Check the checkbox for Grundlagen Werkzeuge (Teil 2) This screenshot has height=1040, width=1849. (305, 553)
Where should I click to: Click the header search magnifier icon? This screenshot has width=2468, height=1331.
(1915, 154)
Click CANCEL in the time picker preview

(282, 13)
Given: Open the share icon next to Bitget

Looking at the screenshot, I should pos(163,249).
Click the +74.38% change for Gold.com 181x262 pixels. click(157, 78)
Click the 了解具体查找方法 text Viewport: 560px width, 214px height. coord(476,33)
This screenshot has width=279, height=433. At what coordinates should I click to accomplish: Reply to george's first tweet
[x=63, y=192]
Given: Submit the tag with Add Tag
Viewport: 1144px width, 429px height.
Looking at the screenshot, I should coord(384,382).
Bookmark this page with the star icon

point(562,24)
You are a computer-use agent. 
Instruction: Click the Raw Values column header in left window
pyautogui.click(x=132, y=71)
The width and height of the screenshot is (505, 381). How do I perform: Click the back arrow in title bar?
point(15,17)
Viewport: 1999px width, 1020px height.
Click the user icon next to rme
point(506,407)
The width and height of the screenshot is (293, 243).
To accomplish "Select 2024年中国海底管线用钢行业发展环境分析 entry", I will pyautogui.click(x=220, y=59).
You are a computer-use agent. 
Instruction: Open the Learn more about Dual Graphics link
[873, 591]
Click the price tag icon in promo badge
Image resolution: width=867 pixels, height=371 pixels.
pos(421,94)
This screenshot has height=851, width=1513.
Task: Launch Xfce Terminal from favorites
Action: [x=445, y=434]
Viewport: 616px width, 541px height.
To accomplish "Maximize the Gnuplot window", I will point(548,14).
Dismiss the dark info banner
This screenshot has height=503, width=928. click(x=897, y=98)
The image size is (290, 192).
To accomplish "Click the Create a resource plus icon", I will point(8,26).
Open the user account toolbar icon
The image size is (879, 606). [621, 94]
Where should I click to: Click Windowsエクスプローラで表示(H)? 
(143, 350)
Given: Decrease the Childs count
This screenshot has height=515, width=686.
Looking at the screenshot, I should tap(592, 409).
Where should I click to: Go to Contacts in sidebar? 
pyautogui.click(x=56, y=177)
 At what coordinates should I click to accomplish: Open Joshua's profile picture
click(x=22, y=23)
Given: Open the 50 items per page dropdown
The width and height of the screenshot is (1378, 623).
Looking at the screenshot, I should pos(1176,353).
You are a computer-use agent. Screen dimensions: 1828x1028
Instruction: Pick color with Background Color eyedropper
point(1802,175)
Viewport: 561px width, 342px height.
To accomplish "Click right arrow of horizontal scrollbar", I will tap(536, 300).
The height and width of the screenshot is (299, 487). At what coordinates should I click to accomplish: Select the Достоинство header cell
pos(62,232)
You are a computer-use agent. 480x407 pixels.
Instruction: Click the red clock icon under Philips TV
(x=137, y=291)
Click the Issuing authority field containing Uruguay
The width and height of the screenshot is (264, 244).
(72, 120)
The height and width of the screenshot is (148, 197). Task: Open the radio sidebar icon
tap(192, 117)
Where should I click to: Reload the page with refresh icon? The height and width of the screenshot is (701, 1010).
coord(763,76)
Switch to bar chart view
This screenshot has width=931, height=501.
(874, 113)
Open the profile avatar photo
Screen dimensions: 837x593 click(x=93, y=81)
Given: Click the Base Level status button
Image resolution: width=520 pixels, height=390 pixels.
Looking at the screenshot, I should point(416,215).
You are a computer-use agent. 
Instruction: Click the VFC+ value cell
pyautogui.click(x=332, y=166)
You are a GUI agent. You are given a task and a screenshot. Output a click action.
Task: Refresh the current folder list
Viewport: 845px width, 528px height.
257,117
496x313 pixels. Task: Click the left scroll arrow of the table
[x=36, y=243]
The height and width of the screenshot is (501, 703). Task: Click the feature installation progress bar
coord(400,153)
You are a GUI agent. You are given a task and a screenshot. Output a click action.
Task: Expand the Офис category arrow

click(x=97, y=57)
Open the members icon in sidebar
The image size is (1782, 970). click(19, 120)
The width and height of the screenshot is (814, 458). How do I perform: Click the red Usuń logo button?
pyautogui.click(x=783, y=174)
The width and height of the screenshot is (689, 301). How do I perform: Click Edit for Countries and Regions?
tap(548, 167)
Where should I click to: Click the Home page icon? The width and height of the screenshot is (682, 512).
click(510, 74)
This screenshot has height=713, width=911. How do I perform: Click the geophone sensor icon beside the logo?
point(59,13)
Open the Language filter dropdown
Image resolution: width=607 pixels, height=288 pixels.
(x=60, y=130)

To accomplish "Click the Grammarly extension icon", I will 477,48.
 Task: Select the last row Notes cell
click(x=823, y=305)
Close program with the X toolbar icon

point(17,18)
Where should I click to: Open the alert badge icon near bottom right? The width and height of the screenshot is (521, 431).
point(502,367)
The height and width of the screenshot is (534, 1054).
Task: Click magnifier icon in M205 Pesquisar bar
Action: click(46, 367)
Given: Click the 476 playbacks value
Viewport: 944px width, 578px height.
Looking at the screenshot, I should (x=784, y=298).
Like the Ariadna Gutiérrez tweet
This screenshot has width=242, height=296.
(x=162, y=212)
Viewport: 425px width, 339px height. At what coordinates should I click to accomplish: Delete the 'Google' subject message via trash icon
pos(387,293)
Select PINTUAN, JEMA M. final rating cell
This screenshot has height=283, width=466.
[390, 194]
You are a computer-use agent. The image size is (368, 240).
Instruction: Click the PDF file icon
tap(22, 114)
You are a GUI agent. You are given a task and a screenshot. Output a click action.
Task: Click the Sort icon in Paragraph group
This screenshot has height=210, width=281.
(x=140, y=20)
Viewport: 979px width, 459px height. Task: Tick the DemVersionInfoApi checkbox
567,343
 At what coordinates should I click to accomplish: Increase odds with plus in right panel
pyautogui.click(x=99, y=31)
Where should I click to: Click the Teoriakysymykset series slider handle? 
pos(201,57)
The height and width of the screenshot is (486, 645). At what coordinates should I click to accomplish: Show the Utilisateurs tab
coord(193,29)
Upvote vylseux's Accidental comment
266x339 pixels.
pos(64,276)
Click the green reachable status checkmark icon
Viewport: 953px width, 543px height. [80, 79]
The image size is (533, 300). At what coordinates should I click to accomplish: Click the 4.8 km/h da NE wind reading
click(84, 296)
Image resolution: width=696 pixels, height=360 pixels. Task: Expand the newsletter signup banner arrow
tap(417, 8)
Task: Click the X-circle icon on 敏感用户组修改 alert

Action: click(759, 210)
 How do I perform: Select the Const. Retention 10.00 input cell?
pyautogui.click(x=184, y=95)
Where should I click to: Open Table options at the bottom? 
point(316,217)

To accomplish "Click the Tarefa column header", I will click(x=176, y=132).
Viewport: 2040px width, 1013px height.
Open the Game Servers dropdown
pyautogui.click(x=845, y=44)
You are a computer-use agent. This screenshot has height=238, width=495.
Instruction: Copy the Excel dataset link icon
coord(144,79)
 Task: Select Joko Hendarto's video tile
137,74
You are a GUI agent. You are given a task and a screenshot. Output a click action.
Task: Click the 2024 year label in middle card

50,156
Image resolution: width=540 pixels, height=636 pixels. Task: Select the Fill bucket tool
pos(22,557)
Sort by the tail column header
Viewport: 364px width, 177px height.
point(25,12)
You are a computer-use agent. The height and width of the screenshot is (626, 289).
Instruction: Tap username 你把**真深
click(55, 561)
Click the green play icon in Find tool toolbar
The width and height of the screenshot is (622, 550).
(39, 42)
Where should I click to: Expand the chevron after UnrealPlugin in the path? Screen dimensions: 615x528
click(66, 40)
■ ■ ■ ■ ■ ■ ■
Reproduce the records above, swapping every "computer-use agent" for "desktop automation agent" and leaving everything else unchanged.

Check the checkbox for Grundlagen Werkzeuge (Teil 2) This screenshot has height=1040, width=1849. (305, 553)
Where should I click to: Click the header search magnifier icon? This screenshot has width=2468, height=1331.
(1915, 154)
Click CANCEL in the time picker preview

(282, 13)
Given: Open the share icon next to Bitget

Looking at the screenshot, I should pos(163,249).
Click the +74.38% change for Gold.com 181x262 pixels. click(157, 78)
Click the 了解具体查找方法 text Viewport: 560px width, 214px height. coord(476,33)
This screenshot has width=279, height=433. At what coordinates should I click to accomplish: Reply to george's first tweet
[x=63, y=192]
Given: Submit the tag with Add Tag
Viewport: 1144px width, 429px height.
Looking at the screenshot, I should coord(384,382).
Bookmark this page with the star icon

point(562,24)
You are a desktop automation agent. 
Instruction: Click the Raw Values column header in left window
pyautogui.click(x=132, y=71)
The width and height of the screenshot is (505, 381). How do I perform: Click the back arrow in title bar?
point(15,17)
Viewport: 1999px width, 1020px height.
Click the user icon next to rme
point(506,407)
The width and height of the screenshot is (293, 243).
To accomplish "Select 2024年中国海底管线用钢行业发展环境分析 entry", I will pyautogui.click(x=220, y=59).
You are a desktop automation agent. 
Instruction: Open the Learn more about Dual Graphics link
[873, 591]
Click the price tag icon in promo badge
Image resolution: width=867 pixels, height=371 pixels.
pos(421,94)
This screenshot has height=851, width=1513.
Task: Launch Xfce Terminal from favorites
Action: [x=445, y=434]
Viewport: 616px width, 541px height.
To accomplish "Maximize the Gnuplot window", I will point(548,14).
Dismiss the dark info banner
This screenshot has height=503, width=928. click(x=897, y=98)
The image size is (290, 192).
To accomplish "Click the Create a resource plus icon", I will point(8,26).
Open the user account toolbar icon
The image size is (879, 606). [621, 94]
Where should I click to: Click Windowsエクスプローラで表示(H)? 
(143, 350)
Given: Decrease the Childs count
This screenshot has height=515, width=686.
Looking at the screenshot, I should tap(592, 409).
Where should I click to: Go to Contacts in sidebar? 
pyautogui.click(x=56, y=177)
 At what coordinates should I click to accomplish: Open Joshua's profile picture
click(x=22, y=23)
Given: Open the 50 items per page dropdown
The width and height of the screenshot is (1378, 623).
Looking at the screenshot, I should pos(1176,353).
You are a desktop automation agent. Screen dimensions: 1828x1028
Instruction: Pick color with Background Color eyedropper
point(1802,175)
Viewport: 561px width, 342px height.
To accomplish "Click right arrow of horizontal scrollbar", I will tap(536, 300).
The height and width of the screenshot is (299, 487). At what coordinates should I click to accomplish: Select the Достоинство header cell
pos(62,232)
You are a desktop automation agent. 480x407 pixels.
Instruction: Click the red clock icon under Philips TV
(x=137, y=291)
Click the Issuing authority field containing Uruguay
The width and height of the screenshot is (264, 244).
(72, 120)
The height and width of the screenshot is (148, 197). Task: Open the radio sidebar icon
tap(192, 117)
Where should I click to: Reload the page with refresh icon? The height and width of the screenshot is (701, 1010).
coord(763,76)
Switch to bar chart view
This screenshot has width=931, height=501.
(874, 113)
Open the profile avatar photo
Screen dimensions: 837x593 click(x=93, y=81)
Given: Click the Base Level status button
Image resolution: width=520 pixels, height=390 pixels.
Looking at the screenshot, I should point(416,215).
You are a desktop automation agent. 
Instruction: Click the VFC+ value cell
pyautogui.click(x=332, y=166)
You are a GUI agent. You are given a task and a screenshot. Output a click action.
Task: Refresh the current folder list
Viewport: 845px width, 528px height.
257,117
496x313 pixels. Task: Click the left scroll arrow of the table
[x=36, y=243]
The height and width of the screenshot is (501, 703). Task: Click the feature installation progress bar
coord(400,153)
You are a GUI agent. You are given a task and a screenshot. Output a click action.
Task: Expand the Офис category arrow

click(x=97, y=57)
Open the members icon in sidebar
The image size is (1782, 970). click(19, 120)
The width and height of the screenshot is (814, 458). How do I perform: Click the red Usuń logo button?
pyautogui.click(x=783, y=174)
The width and height of the screenshot is (689, 301). How do I perform: Click Edit for Countries and Regions?
tap(548, 167)
Where should I click to: Click the Home page icon? The width and height of the screenshot is (682, 512).
click(510, 74)
This screenshot has height=713, width=911. How do I perform: Click the geophone sensor icon beside the logo?
point(59,13)
Open the Language filter dropdown
Image resolution: width=607 pixels, height=288 pixels.
(x=60, y=130)

To accomplish "Click the Grammarly extension icon", I will 477,48.
 Task: Select the last row Notes cell
click(x=823, y=305)
Close program with the X toolbar icon

point(17,18)
Where should I click to: Open the alert badge icon near bottom right? The width and height of the screenshot is (521, 431).
point(502,367)
The height and width of the screenshot is (534, 1054).
Task: Click magnifier icon in M205 Pesquisar bar
Action: click(46, 367)
Given: Click the 476 playbacks value
Viewport: 944px width, 578px height.
Looking at the screenshot, I should (x=784, y=298).
Like the Ariadna Gutiérrez tweet
This screenshot has width=242, height=296.
(x=162, y=212)
Viewport: 425px width, 339px height. At what coordinates should I click to accomplish: Delete the 'Google' subject message via trash icon
pos(387,293)
Select PINTUAN, JEMA M. final rating cell
This screenshot has height=283, width=466.
[390, 194]
You are a desktop automation agent. The image size is (368, 240).
Instruction: Click the PDF file icon
tap(22, 114)
You are a GUI agent. You are given a task and a screenshot. Output a click action.
Task: Click the Sort icon in Paragraph group
This screenshot has height=210, width=281.
(x=140, y=20)
Viewport: 979px width, 459px height. Task: Tick the DemVersionInfoApi checkbox
567,343
 At what coordinates should I click to accomplish: Increase odds with plus in right panel
pyautogui.click(x=99, y=31)
Where should I click to: Click the Teoriakysymykset series slider handle? 
pos(201,57)
The height and width of the screenshot is (486, 645). At what coordinates should I click to accomplish: Show the Utilisateurs tab
coord(193,29)
Upvote vylseux's Accidental comment
266x339 pixels.
pos(64,276)
Click the green reachable status checkmark icon
Viewport: 953px width, 543px height. [80, 79]
The image size is (533, 300). At what coordinates should I click to accomplish: Click the 4.8 km/h da NE wind reading
click(84, 296)
Image resolution: width=696 pixels, height=360 pixels. Task: Expand the newsletter signup banner arrow
tap(417, 8)
Task: Click the X-circle icon on 敏感用户组修改 alert

Action: click(759, 210)
 How do I perform: Select the Const. Retention 10.00 input cell?
pyautogui.click(x=184, y=95)
Where should I click to: Open Table options at the bottom? 
point(316,217)

To accomplish "Click the Tarefa column header", I will click(x=176, y=132).
Viewport: 2040px width, 1013px height.
Open the Game Servers dropdown
pyautogui.click(x=845, y=44)
You are a desktop automation agent. This screenshot has height=238, width=495.
Instruction: Copy the Excel dataset link icon
coord(144,79)
 Task: Select Joko Hendarto's video tile
137,74
You are a GUI agent. You are given a task and a screenshot. Output a click action.
Task: Click the 2024 year label in middle card

50,156
Image resolution: width=540 pixels, height=636 pixels. Task: Select the Fill bucket tool
pos(22,557)
Sort by the tail column header
Viewport: 364px width, 177px height.
point(25,12)
You are a desktop automation agent. The height and width of the screenshot is (626, 289).
Instruction: Tap username 你把**真深
click(55, 561)
Click the green play icon in Find tool toolbar
The width and height of the screenshot is (622, 550).
(39, 42)
Where should I click to: Expand the chevron after UnrealPlugin in the path? Screen dimensions: 615x528
click(66, 40)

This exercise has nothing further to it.